Linear combinations of Zygote.Grads

197 views Asked by At

I am building and training a neural network model with Flux, and I am wondering if there is a way to take linear combinations of Zygote.Grads types.

Here is a minimalistic example. This is how it is typically done:

m = hcat(2.0); b = hcat(-1.0);  # random 1 x 1 matrices

f(x) = m*x .+ b
ps = Flux.params(m, b)  # parameters to be adjusted

inputs = [0.3 1.5]  # random 1 x 2 matrix

loss(x) = sum( f(x).^2 )

gs = Flux.gradient(() -> loss(inputs), ps)  # the typical way
@show gs[m], gs[b]  # 5.76, 3.2

But I want to do the same calculation by computing gradients at a deeper level, and then assembling it at the end. For example:

input1 = hcat(inputs[1, 1]); input2 = hcat(inputs[1, 2]);  # turn each input into a 1 x 1 matrix

grad1 = Flux.gradient(() -> f(input1)[1], ps)  # df/dp using input1 (where p is m or b)
grad2 = Flux.gradient(() -> f(input2)[1], ps)  # df/dp using input2 (where p is m or b)

predicted1 = f(input1)[1]
predicted2 = f(input2)[1]

myGrad_m = (2 * predicted1 * grad1[m]) + (2 * predicted2 * grad2[m])  # 5.76
myGrad_b = (2 * predicted1 * grad1[b]) + (2 * predicted2 * grad2[b])  # 3.2

Above, I used the chain rule and linearity of the derivative to decompose the gradient of the loss() function:

d(loss)/dp = d( sum(f^2) ) / dp = sum( d(f^2)/dp ) = sum( 2*f * df/dp )

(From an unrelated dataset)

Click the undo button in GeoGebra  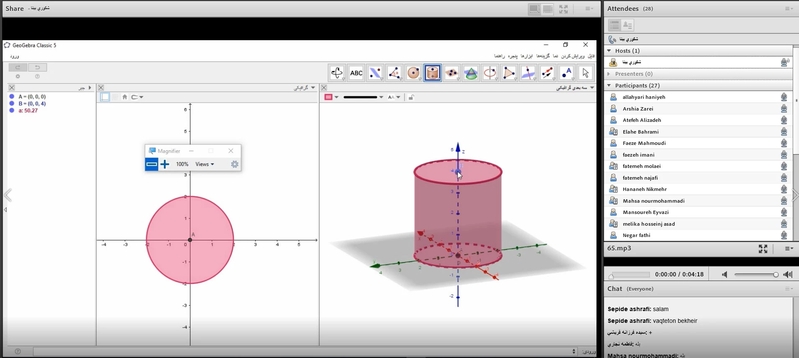(37, 67)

Then, I calculated df/dp using Zygote.gradient, and then combined the results at the end.

But notice that I had to combine m and b separately. This was fine because there were only 2 parameters.

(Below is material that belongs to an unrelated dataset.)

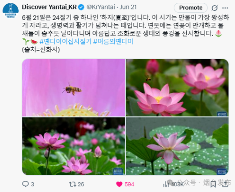Open the Discover Yantai profile avatar
The image size is (235, 192).
(x=11, y=11)
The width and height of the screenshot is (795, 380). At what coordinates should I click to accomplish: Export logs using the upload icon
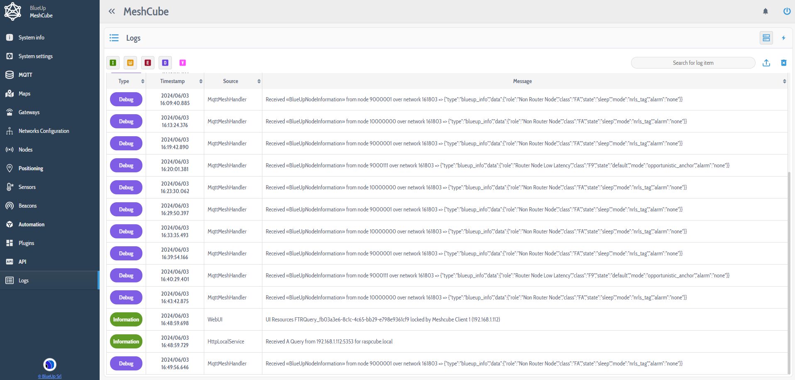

However, if there were a 1000 parameters, I would want to do something like this, which is a linear combination of the Zygote.Grads:

myGrad = (2 * predicted1 * grad1) + (2 * predicted2 * grad2)

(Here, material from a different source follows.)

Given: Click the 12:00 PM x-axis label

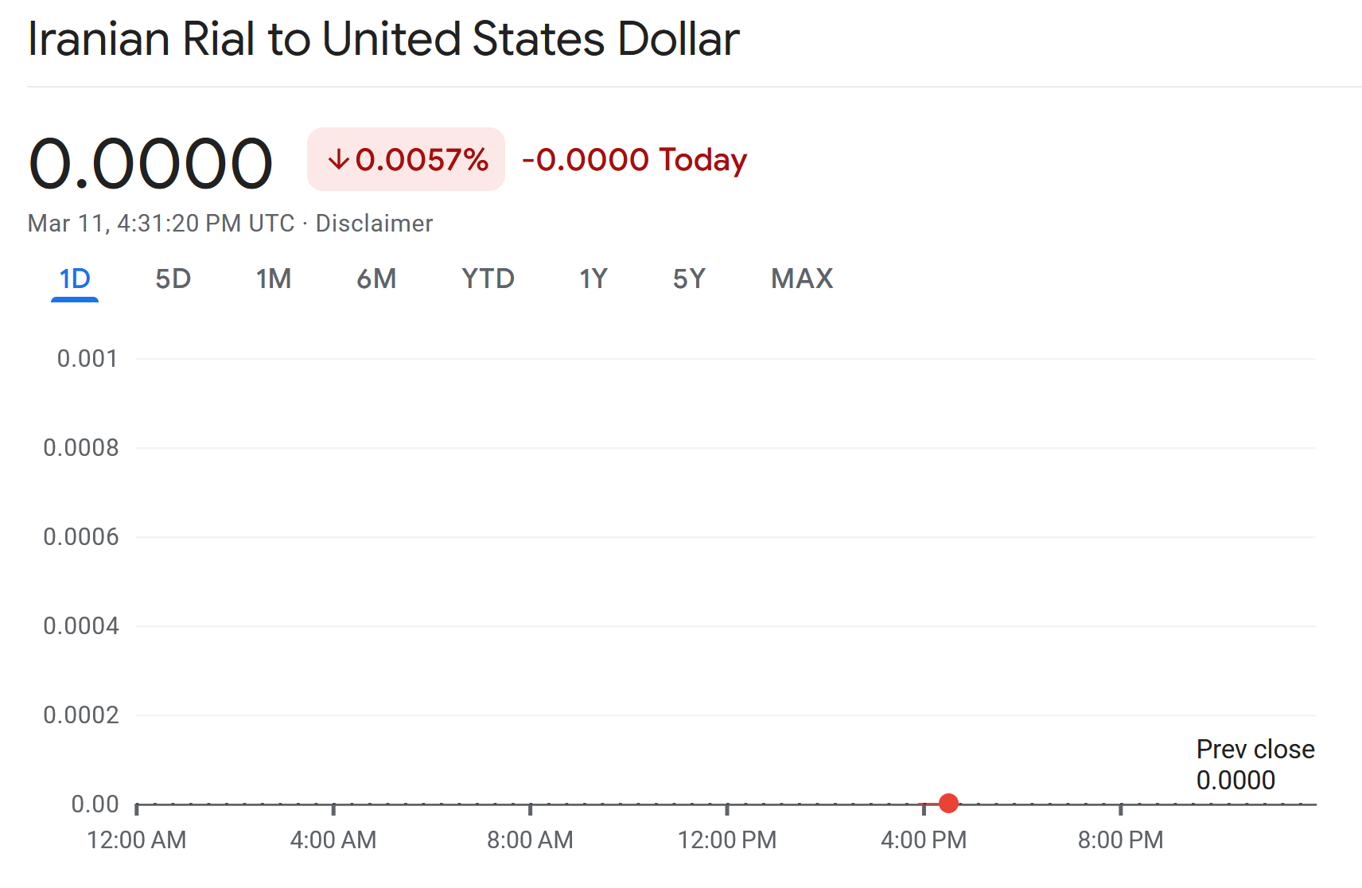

But, I get an error saying that the + and * operators are not defined for these types. How can I get this shortcut to work?

1

There are 1 answers

0
darsnack On BEST ANSWER

Just turn each */+ into .*/.+ (i.e. use broadcasting) or you can use map to apply a function to multiple Grads at once. This is described in the Zygote docs here. Note that in order for this to work, all the Grads must share the same keys (so they must correspond to the same parameters).